Fabricantes de doces e bebidas açucaradas nos Estados Unidos estão se preparando para reagir às novas restrições impostas ao SNAP (Programa de Assistência Nutricional Suplementar), que vêm limitando a compra de determinados produtos com benefícios de assistência alimentar.
Até o momento, 18 estados receberam autorização do governo federal para proibir a aquisição de itens como refrigerantes e outras bebidas adoçadas com recursos do programa. Em alguns casos, as restrições também incluem doces e sobremesas prontas. O movimento acende um alerta na indústria de alimentos e bebidas, que avalia possíveis impactos no consumo e no faturamento.

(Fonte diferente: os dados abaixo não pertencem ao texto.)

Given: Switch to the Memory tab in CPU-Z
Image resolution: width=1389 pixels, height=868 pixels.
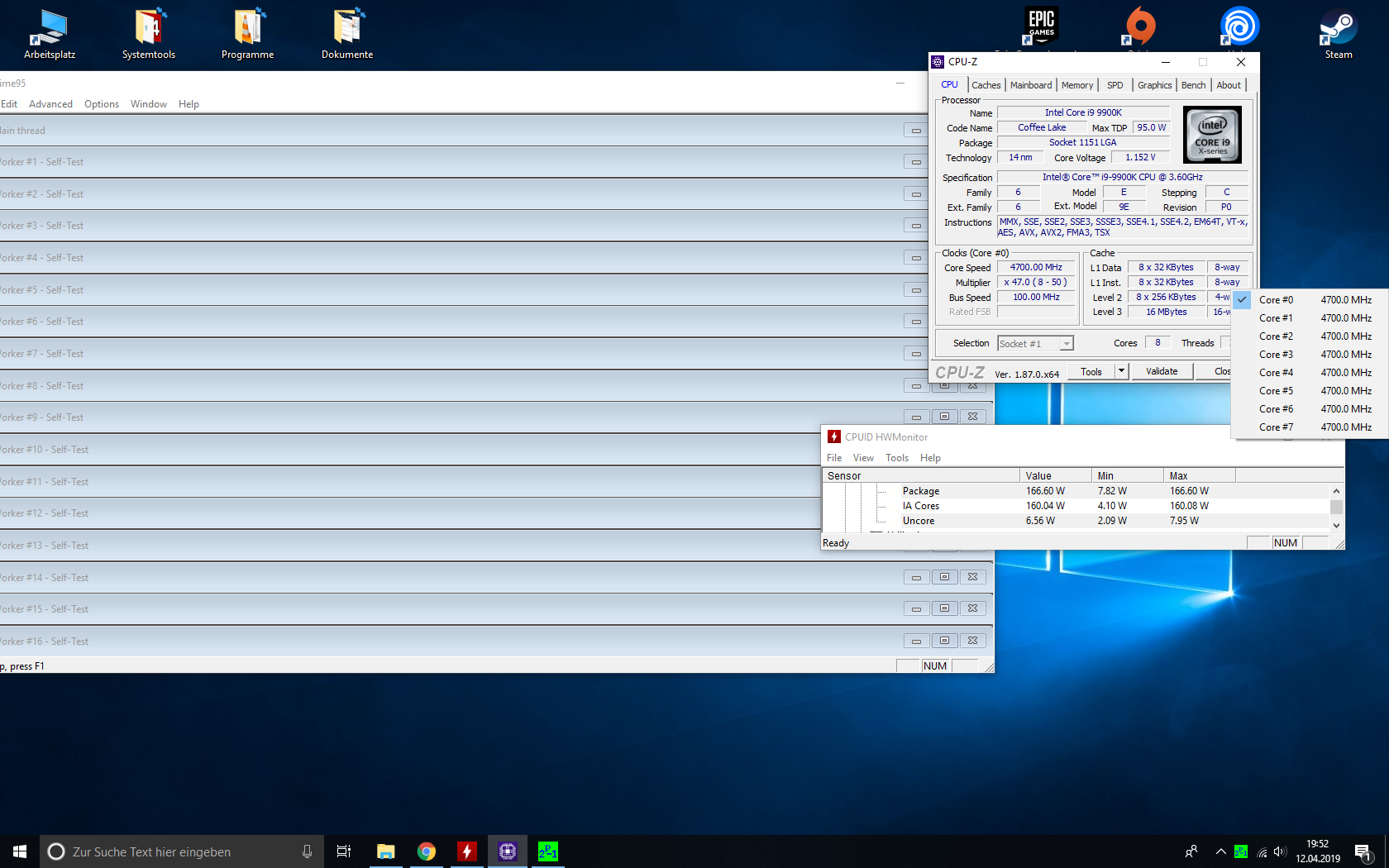Looking at the screenshot, I should click(1076, 85).
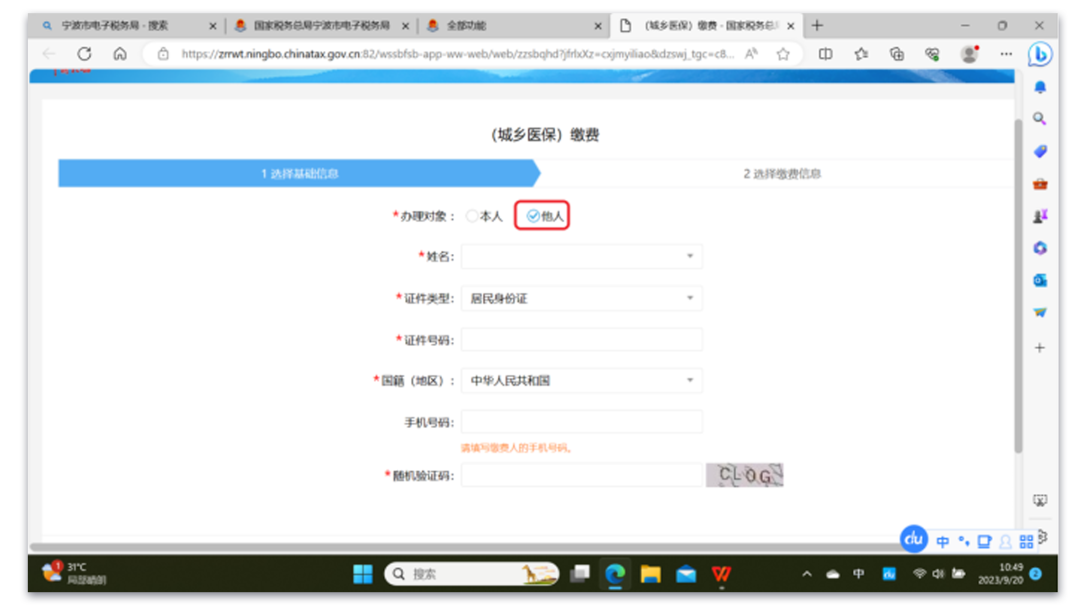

O SNAP representa cerca de 12% dos gastos totais em supermercados nos EUA, segundo a National Grocers Association. Dados da NielsenIQ indicam que quase um terço dos beneficiários afirmou que reduziria as compras de alimentos caso houvesse cortes nos benefícios — o que amplia a preocupação do varejo e da indústria.
Diante do cenário, empresas como Hershey e Keurig Dr Pepper acompanham de perto a implementação das medidas. Oito estados já colocaram as restrições em prática, e os demais devem avançar ainda este ano.
A Hershey afirma estar trabalhando em parceria com varejistas para entender como as novas regras estão sendo aplicadas nas lojas — especialmente porque a definição de “doces” e “refrigerantes” pode variar entre os estados, gerando dúvidas operacionais. Segundo o CFO Steven Voskuil, a companhia busca antecipar diferentes desdobramentos e avaliar como seu portfólio pode se adaptar ao novo contexto.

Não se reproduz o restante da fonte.